# Auszug der Datensätze
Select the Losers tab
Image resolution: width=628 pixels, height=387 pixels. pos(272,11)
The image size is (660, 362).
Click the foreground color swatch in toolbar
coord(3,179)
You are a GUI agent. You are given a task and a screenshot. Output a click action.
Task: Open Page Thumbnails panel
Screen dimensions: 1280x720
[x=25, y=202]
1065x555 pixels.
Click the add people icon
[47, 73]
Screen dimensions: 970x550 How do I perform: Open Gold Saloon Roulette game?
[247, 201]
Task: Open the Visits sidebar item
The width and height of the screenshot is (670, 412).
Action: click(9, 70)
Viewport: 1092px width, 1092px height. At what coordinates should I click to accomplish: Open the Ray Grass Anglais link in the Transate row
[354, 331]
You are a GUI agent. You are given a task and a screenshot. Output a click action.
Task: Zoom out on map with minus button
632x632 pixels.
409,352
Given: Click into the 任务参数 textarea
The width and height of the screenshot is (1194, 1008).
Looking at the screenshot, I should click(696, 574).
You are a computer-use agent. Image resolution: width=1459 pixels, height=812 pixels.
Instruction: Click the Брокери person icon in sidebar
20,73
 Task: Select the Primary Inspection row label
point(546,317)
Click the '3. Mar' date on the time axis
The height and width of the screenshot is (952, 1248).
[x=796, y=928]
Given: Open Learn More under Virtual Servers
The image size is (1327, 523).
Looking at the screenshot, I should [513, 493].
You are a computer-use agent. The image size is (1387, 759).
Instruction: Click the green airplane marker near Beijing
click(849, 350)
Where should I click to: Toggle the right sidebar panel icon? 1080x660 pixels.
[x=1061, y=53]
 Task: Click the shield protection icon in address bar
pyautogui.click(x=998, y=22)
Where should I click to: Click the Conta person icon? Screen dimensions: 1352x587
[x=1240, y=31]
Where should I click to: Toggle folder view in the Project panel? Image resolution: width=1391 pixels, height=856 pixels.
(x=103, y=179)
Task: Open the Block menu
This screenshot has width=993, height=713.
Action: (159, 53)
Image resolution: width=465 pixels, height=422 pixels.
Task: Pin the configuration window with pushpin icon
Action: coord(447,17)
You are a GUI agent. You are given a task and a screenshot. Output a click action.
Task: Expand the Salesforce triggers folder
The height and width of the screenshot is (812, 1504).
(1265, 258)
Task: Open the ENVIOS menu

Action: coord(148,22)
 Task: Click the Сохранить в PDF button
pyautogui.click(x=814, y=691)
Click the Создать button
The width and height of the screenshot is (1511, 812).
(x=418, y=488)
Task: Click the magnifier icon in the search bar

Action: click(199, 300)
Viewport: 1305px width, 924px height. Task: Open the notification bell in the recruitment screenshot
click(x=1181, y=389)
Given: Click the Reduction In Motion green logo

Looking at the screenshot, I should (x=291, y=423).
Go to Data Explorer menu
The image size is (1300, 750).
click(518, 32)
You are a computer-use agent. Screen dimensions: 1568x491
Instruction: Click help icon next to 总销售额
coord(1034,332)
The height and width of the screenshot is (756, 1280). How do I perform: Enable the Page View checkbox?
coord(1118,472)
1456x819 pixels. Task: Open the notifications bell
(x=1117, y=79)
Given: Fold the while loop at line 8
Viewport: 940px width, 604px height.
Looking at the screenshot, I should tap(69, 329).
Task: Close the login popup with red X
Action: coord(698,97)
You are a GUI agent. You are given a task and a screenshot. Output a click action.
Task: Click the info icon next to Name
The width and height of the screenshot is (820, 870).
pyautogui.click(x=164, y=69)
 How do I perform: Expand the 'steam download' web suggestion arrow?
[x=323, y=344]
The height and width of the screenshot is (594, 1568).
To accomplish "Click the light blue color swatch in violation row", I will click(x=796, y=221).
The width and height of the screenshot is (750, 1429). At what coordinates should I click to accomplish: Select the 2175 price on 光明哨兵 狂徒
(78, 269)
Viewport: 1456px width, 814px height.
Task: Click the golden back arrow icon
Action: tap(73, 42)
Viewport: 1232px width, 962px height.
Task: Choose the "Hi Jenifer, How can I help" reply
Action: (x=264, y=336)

# Aufgabenstellung
Gib die Zeilen von der Zeile mit „Task: Click the Сохранить в PDF button“ bis einschließlich der letzten Zeile der Datensätze als JSON-Liste von Zeichenketten aus. Jede Zeile wird zu einer eigenen Zeichenkette, und Leerzeilen fallen weg.

# Ergebnis
[
  " Task: Click the Сохранить в PDF button",
  "pyautogui.click(x=814, y=691)",
  "Click the Создать button",
  "The width and height of the screenshot is (1511, 812).",
  "(x=418, y=488)",
  "Task: Click the magnifier icon in the search bar",
  "Action: click(199, 300)",
  "Viewport: 1305px width, 924px height. Task: Open the notification bell in the recruitment screenshot",
  "click(x=1181, y=389)",
  "Given: Click the Reduction In Motion green logo",
  "Looking at the screenshot, I should (x=291, y=423).",
  "Go to Data Explorer menu",
  "The image size is (1300, 750).",
  "click(518, 32)",
  "You are a computer-use agent. Screen dimensions: 1568x491",
  "Instruction: Click help icon next to 总销售额",
  "coord(1034,332)",
  "The height and width of the screenshot is (756, 1280). How do I perform: Enable the Page View checkbox?",
  "coord(1118,472)",
  "1456x819 pixels. Task: Open the notifications bell",
  "(x=1117, y=79)",
  "Given: Fold the while loop at line 8",
  "Viewport: 940px width, 604px height.",
  "Looking at the screenshot, I should tap(69, 329).",
  "Task: Close the login popup with red X",
  "Action: coord(698,97)",
  "You are a GUI agent. You are given a task and a screenshot. Output a click action.",
  "Task: Click the info icon next to Name",
  "The width and height of the screenshot is (820, 870).",
  "pyautogui.click(x=164, y=69)",
  " How do I perform: Expand the 'steam download' web suggestion arrow?",
  "[x=323, y=344]",
  "The height and width of the screenshot is (594, 1568).",
  "To accomplish \"Click the light blue color swatch in violation row\", I will click(x=796, y=221).",
  "The width and height of the screenshot is (750, 1429). At what coordinates should I click to accomplish: Select the 2175 price on 光明哨兵 狂徒",
  "(78, 269)",
  "Viewport: 1456px width, 814px height.",
  "Task: Click the golden back arrow icon",
  "Action: tap(73, 42)",
  "Viewport: 1232px width, 962px height.",
  "Task: Choose the \"Hi Jenifer, How can I help\" reply",
  "Action: (x=264, y=336)"
]